Went to the Musee de Tapissarie.
It houses a 70m long tapestry which tells the story of how William the
Conqueror started the Norman conquest England, culminating in the battle
of Hastings where he defeated Harold and proclaimed himself King of
England (told you there was more to this place than just the D-day
landings). The tapestry is quite amazing - the detail is so vivid and
comprehensive you almost don't need the audio commentary which goes with
it.
Today we did the touristy thing - tour of the D-day landing sights.
The weather seemed appropriate for such a solemn excursion - black
thunderheads rolling in, gale force winds sweeping across the hills,
bitterly cold rain. Still, on we went. First stop was a place called
Vierville-sur-Mer, The beginning of Omaha beach. Its difficult to get a
sense of the battles fought here. The area has been built over with
urban developments. Apart from the plaques around the place, there
doesn't appear to be any context to associate it with war. Further along
the coast you get to Pointe Du Hoc,
where the American Ranger division stormed the cliffs. Huge craters
pockmarked the ground, remnants of the severe shelling the area
suffered. There were bombed out German concrete bunkers and gun
emplacements. Looked like the field of battle hadn't been touched since
it happened. It was quite eerie to realize that hundreds of men lost
their lives here.
Heading east along the coast we came to a fishing town called Port-en-Bessin.

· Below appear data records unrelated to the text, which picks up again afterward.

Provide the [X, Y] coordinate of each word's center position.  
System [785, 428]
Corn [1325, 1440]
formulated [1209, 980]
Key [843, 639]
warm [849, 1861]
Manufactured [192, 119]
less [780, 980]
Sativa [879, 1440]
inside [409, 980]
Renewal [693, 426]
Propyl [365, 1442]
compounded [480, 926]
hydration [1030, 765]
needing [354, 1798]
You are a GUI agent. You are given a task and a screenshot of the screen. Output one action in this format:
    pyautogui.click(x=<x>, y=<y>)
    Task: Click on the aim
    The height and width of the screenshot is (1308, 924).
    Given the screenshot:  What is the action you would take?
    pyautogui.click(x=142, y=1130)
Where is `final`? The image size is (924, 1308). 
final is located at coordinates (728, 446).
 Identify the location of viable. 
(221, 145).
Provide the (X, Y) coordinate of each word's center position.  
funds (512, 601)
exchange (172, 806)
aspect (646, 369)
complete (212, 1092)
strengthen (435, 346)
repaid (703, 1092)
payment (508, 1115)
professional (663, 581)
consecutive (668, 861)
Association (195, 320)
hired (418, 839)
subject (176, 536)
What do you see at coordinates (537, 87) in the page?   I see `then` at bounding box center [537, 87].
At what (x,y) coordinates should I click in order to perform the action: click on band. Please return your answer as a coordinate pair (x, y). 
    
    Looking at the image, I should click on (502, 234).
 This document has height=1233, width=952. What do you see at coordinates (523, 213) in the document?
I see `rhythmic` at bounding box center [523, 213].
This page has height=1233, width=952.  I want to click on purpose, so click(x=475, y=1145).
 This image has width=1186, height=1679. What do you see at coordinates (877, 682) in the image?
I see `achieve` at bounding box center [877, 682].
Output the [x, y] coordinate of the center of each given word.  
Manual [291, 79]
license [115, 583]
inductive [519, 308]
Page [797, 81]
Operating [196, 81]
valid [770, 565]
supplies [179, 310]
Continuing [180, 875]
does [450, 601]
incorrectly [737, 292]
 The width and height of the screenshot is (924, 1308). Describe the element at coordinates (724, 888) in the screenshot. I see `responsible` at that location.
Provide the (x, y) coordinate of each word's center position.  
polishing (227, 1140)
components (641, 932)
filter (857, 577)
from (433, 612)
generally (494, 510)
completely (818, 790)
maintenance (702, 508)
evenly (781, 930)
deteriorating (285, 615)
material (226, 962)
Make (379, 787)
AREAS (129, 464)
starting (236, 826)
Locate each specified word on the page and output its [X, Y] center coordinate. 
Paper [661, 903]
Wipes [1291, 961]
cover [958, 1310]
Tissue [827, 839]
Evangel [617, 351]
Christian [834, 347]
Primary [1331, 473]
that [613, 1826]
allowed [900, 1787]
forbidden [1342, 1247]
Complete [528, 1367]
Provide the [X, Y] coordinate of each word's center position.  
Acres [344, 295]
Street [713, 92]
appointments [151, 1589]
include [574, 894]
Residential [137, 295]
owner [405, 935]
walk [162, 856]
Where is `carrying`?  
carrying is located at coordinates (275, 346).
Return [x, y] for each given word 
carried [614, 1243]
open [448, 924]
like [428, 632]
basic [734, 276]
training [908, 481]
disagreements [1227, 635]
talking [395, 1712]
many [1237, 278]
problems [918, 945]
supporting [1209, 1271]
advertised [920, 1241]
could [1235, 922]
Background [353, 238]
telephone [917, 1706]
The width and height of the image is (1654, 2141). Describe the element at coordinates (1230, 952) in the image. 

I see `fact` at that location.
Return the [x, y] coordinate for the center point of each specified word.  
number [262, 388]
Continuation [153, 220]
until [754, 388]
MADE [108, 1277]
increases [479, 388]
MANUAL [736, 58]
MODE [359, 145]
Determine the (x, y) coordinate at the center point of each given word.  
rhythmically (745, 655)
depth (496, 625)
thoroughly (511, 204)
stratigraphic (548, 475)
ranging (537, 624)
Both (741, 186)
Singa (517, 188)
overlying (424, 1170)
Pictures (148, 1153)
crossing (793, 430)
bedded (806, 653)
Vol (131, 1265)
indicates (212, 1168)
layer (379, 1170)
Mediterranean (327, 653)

The harbour was full of fishing boats, large and small - must have been
over 50 of them. While we were sitting in a cafe having some lunch we
had a birdseye view of them as they were leaving the port, heading out
to sea. One by one they slid past our window, navigating the narrow
channel out of the harbour. It took well over an hour for all of them to
pass by. Quite an impressive sight. Then we wandered down to the fish
market on the wharf where we watched a couple of fishmongers getting
scallops ready for the market. The way they flashed their razor sharp
knives around, you wouldn't want to meet one in a grumpy mood in a dark
alley.
At this time of the year all the D-day
museums are closed for the winter, so we just toured the coast by car,
taking in the villages, and reading a commemorative plaque here and
there. We did stop in at the American War Cemetery
- very impressive. Apart from thousands of grave markers, there is a
memorial with a mural describing the landings, as well as a map of
operations. Gives a great overview of the scale of operations that took
place here.
So, despite the atrocious weather, we
thoroughly enjoyed the days excursion. As well as the places where much
of the 20th century was shaped, we saw some lovely villages, tasted some
wonderful food, and witnessed a small window of what life is like in
this region. All up, most satisfactory.